Afrodite e a estrada

Após 5 anos trabalhando na Embratel, no Rio de Janeiro, realizando o transporte de combustível e o abastecimento de água com caminhão-pipa, tomou gosto pela estrada e não saiu mais.

Mediante a sua frustração na Marinha, se mudou para Corumbá (MS) para ajudar o seu pai, que havia comprado um estaleiro.

Foi então que se tornou motorista autônoma e começou a fazer viagens para São Paulo, buscando materiais para o conserto dos barcos que chegavam. Depois, adquiriu um caminhão-graneleiro e ingressou também no transporte de grãos.

Afrodite admite que “nunca gostou muito de transportar carga-viva e madeira”. Seu negócio era “mais grãos e máquinas agrícolas”.

Com uma vida agitada desde pequena, a sua rota, por muito tempo, foi a região Sudeste, Centro-Oeste e Norte do Brasil. “Já viajei por São Paulo, Rio de Janeiro, Goiás, Porto Velho, região do Acre e norte do Mato Grosso.”

Atualmente, devido a idade e a uma cirurgia de catarata, não viaja mais como antigamente. “Diminui um pouco porque eu fiz uma cirurgia nos olhos, no ano passado, e parece que não ficou bom, mas eu ainda dirijo.”

Metamorfose ambulante

Insatisfeita com o seu corpo desde muito nova, ela conta que passou por um longo processo para se entender e se aceitar. “Desde a infância não me conformava de ser homem. Antes eu não sabia o que era homem, mulher e, primeiro com a minha mãe, depois na escola, eu me entendi.”

Ela ainda explica que, quando mais nova, “tinha revolta por seus seios não estarem crescendo.”

Apesar dos “engraçadinhos”, a relação com os amigos da estrada sempre foi tranquila, mesmo com a mudança. “Olha, eu nunca tive atrito nenhum. Tem uns engraçadinhos que ficam fazendo piada, mas sempre tem uns colegas deles, mais sérios, que fala e dá bronca.”

Além disso, Afrodite defende a individualidade humana. “Nós estamos no século XXI, temos que fazer aquilo que a gente merece para nós, para nossa vida, já tão conturbada. A nossa imagem [das pessoas transsexuais] não denigrem nada, nós não desrespeitamos a ninguém.”
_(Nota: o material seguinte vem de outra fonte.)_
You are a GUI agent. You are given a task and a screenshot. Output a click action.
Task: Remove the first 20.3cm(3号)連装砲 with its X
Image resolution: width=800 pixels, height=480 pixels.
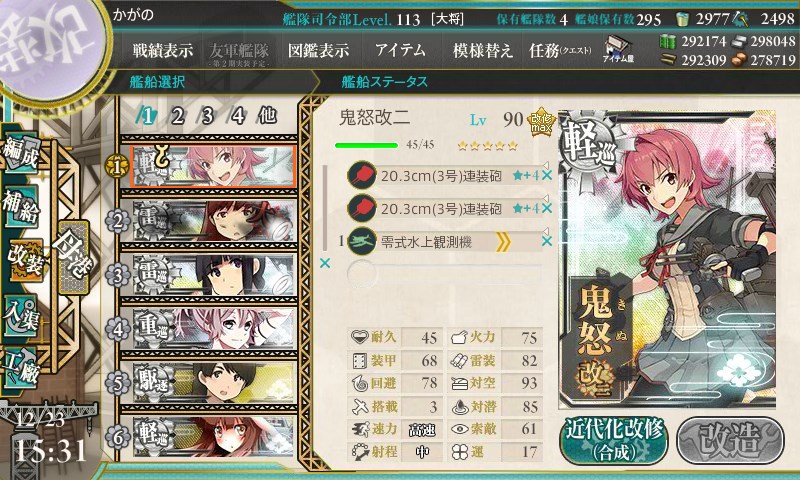(547, 175)
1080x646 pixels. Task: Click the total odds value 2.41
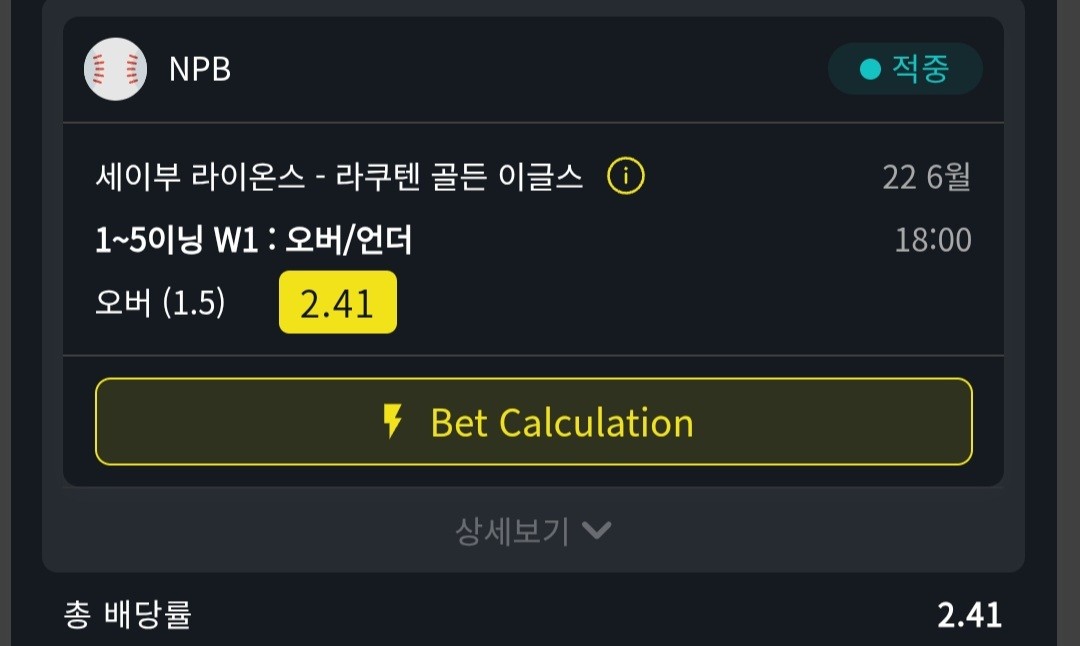969,615
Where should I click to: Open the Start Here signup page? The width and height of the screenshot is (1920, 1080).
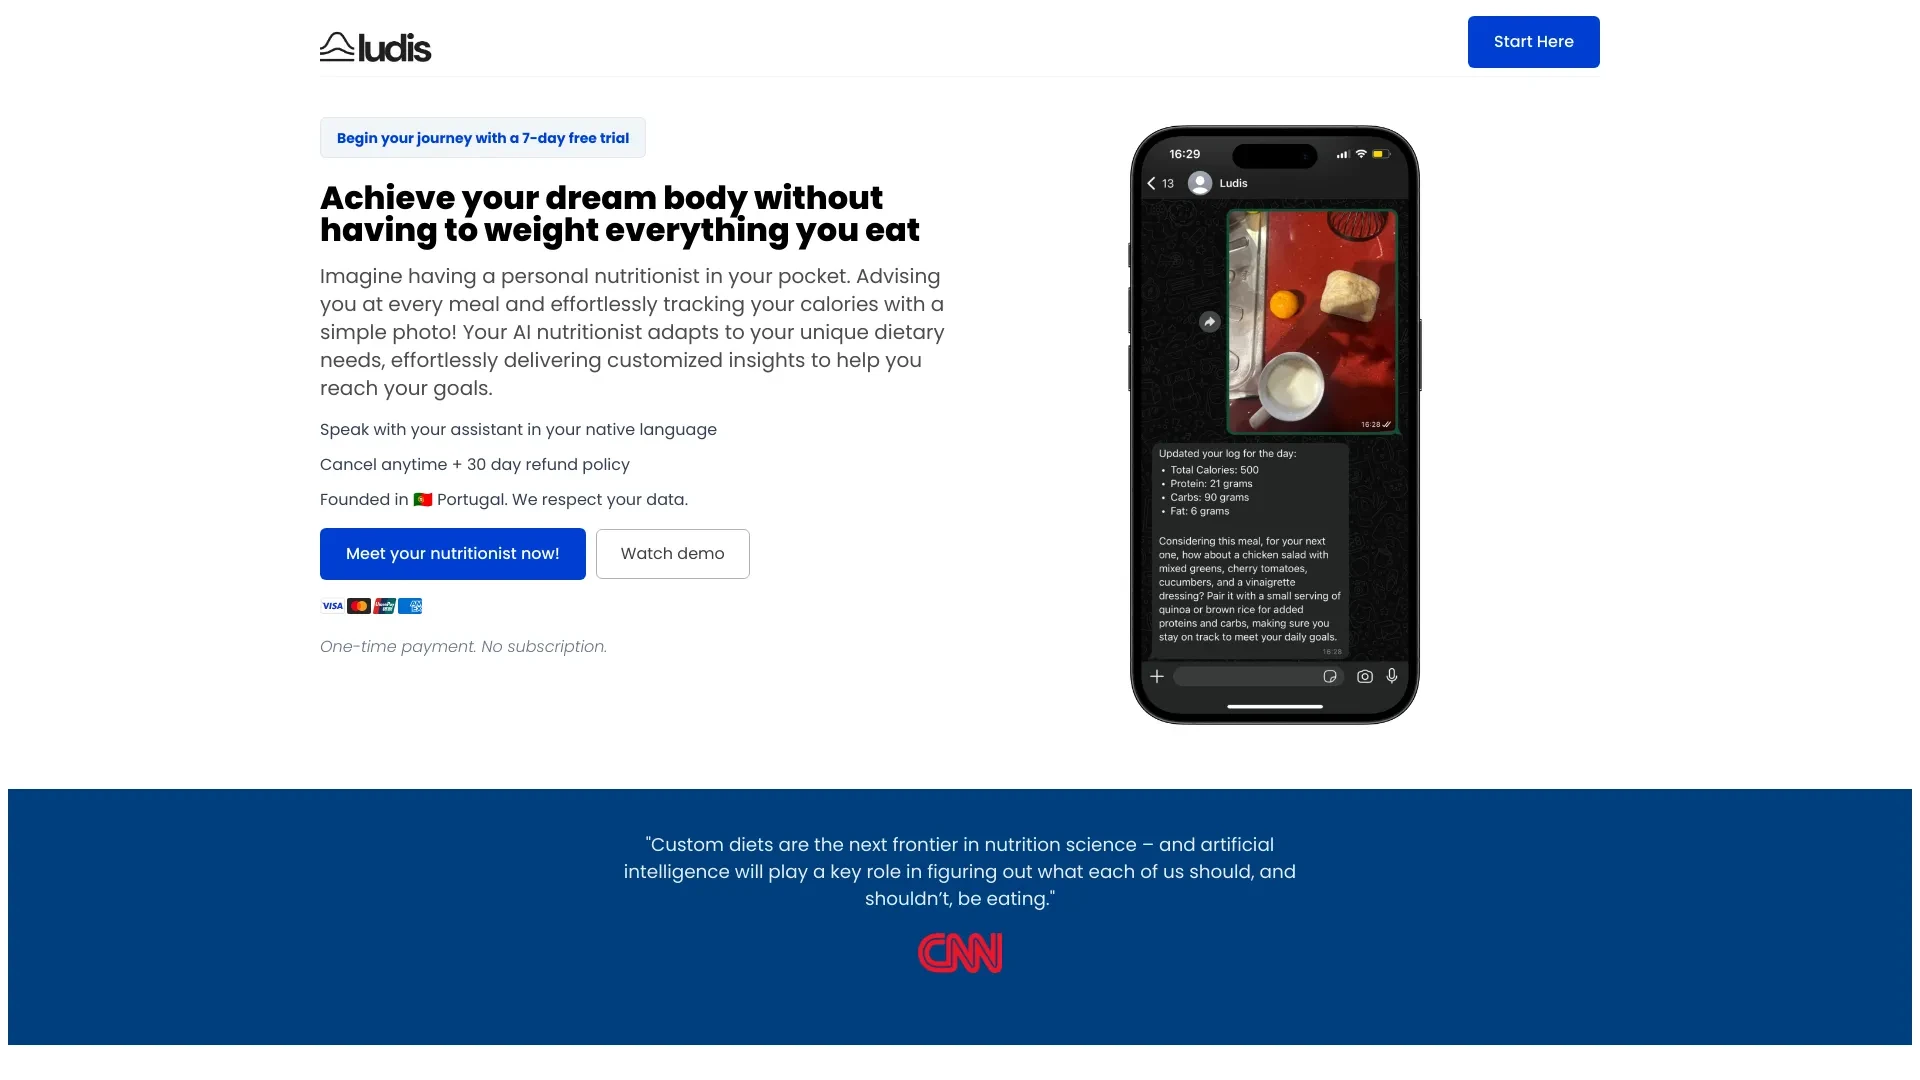click(x=1534, y=41)
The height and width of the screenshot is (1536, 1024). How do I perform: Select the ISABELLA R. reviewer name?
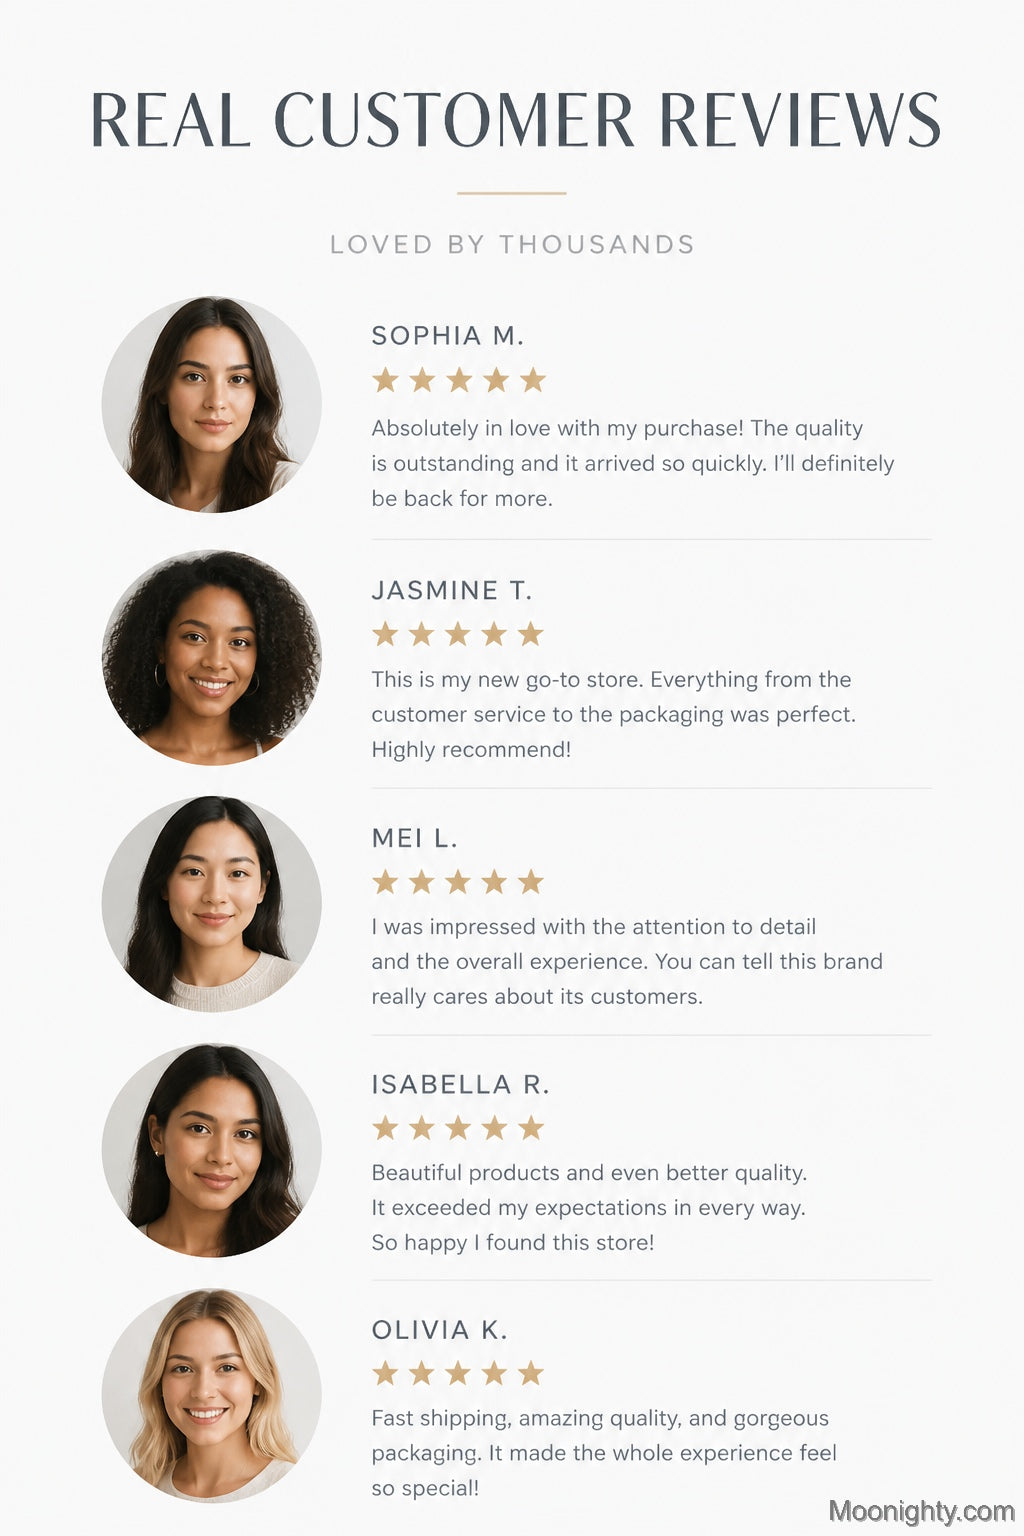(x=461, y=1085)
Sem se esquecer dos caminhoneiros, ela lembra que, assim como ela, a classe, de uma maneira geral, sofre preconceito na sociedade. “Nós somos uma classe que é discriminada né, o simples caminhoneiro. Muita gente não sabe que a gente passa nas nossas lutas internas, nas lutas nos lares. Não é um copo de cerveja que vai deixar a gente mais alegre ou não, nós temos que viver a nossa vida, do jeito que somos e continuar nos respeitando.”